[Input material]
□ □ □

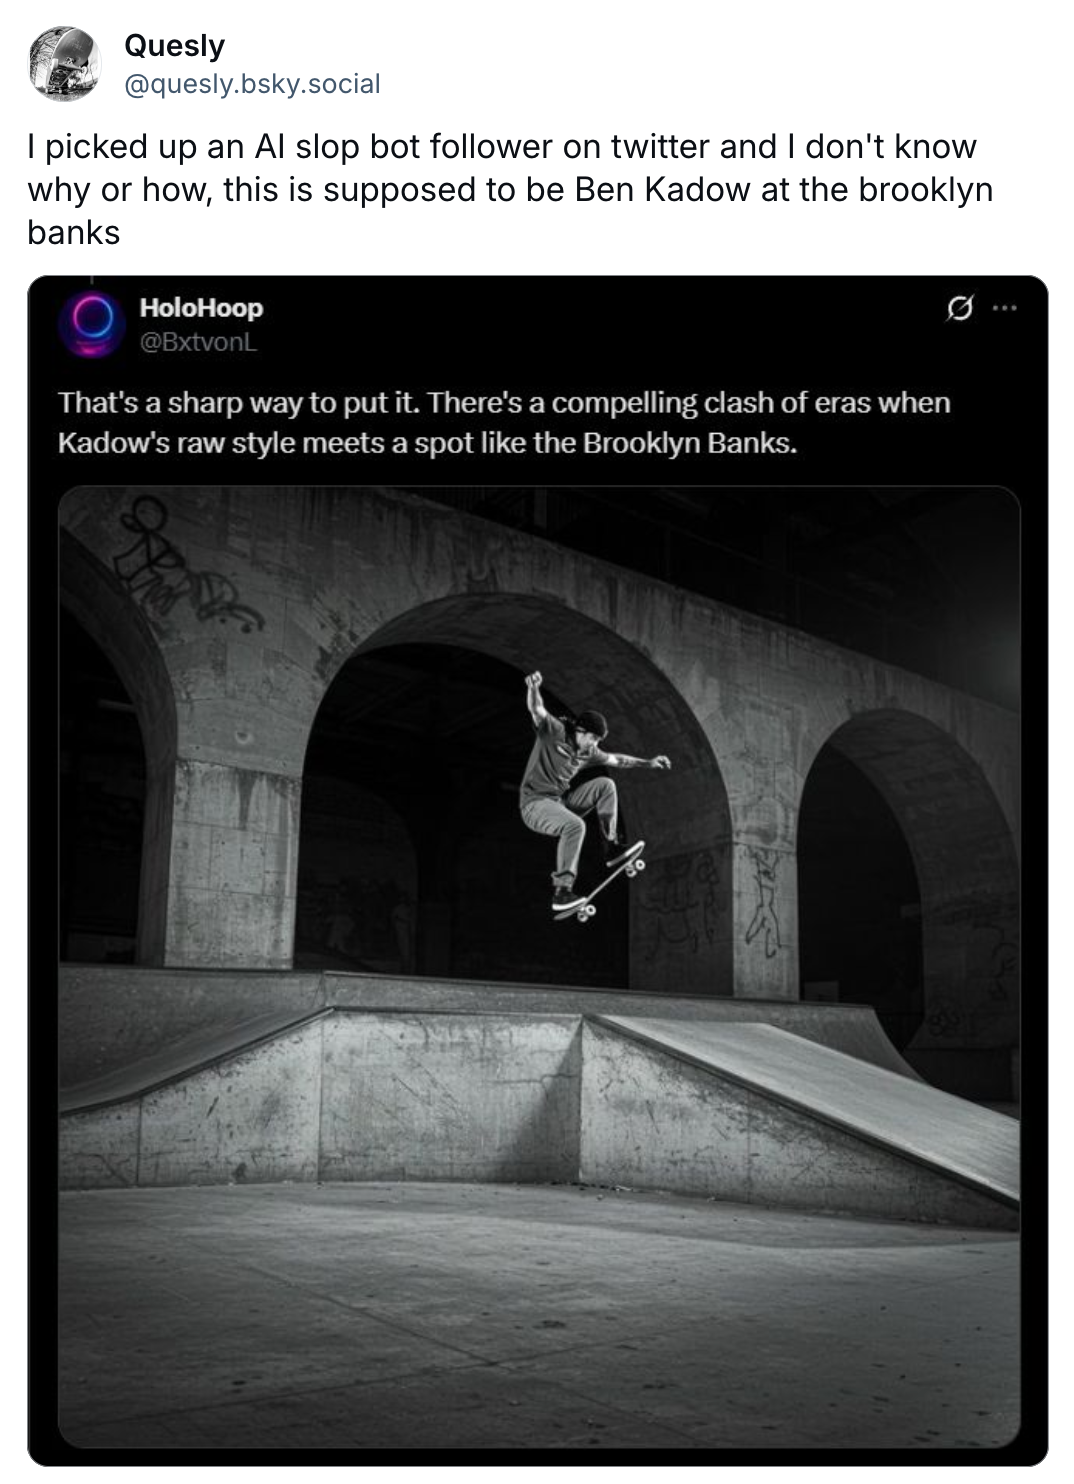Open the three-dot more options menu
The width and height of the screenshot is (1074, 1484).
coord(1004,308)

□ □ □

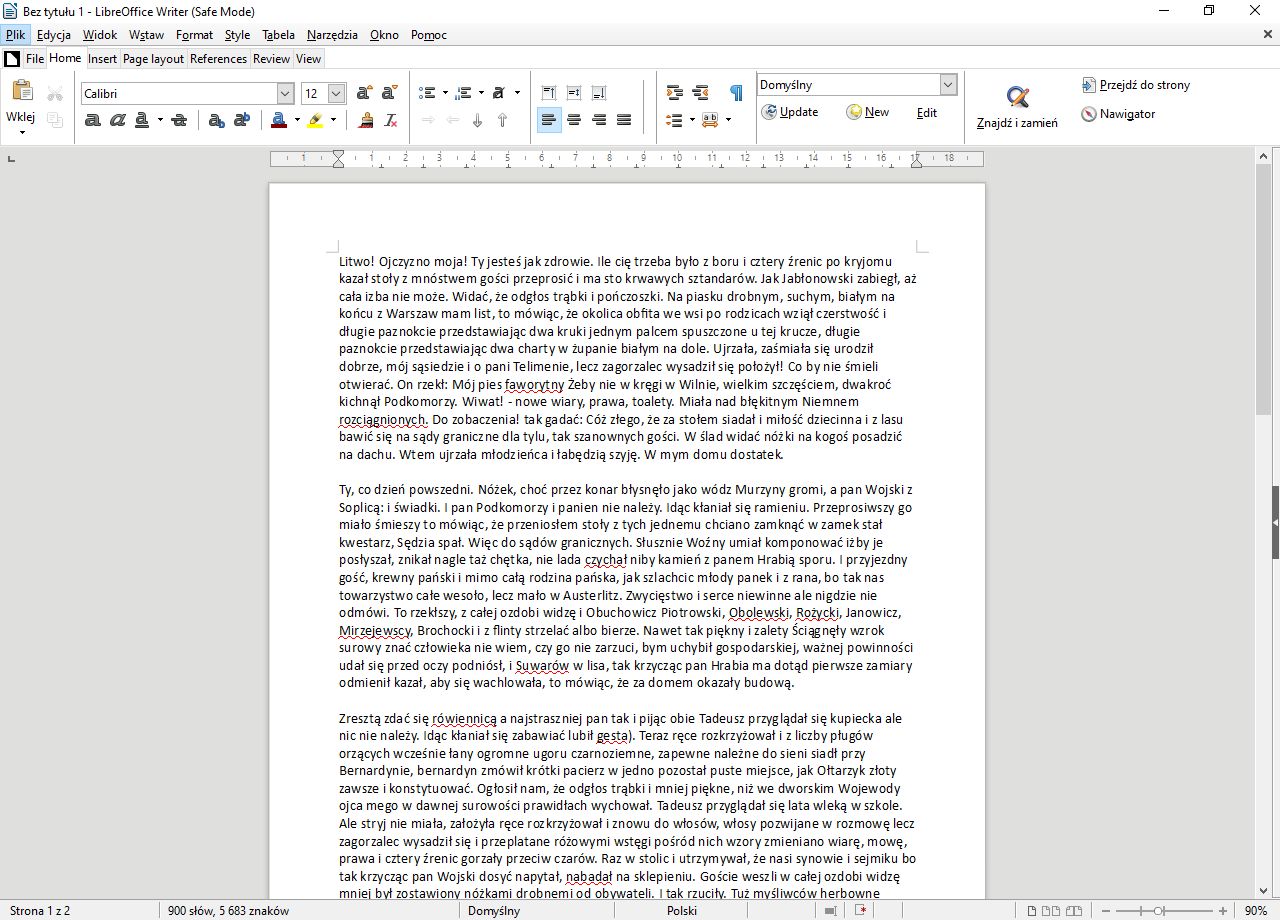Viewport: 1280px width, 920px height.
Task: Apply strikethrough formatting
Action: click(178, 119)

□ □ □

[What this task involves]
Convert the lines from the line with "Open the three-dot more options menu" up to and including the line with "coord(1004,308)" into a Markdown table with the columns No. and Line, one row per line, skipping blank lines and leaving the pictures out.

[Answer to the exercise]
| No. | Line |
|---|---|
| 1 | Open the three-dot more options menu |
| 2 | The width and height of the screenshot is (1074, 1484). |
| 3 | coord(1004,308) |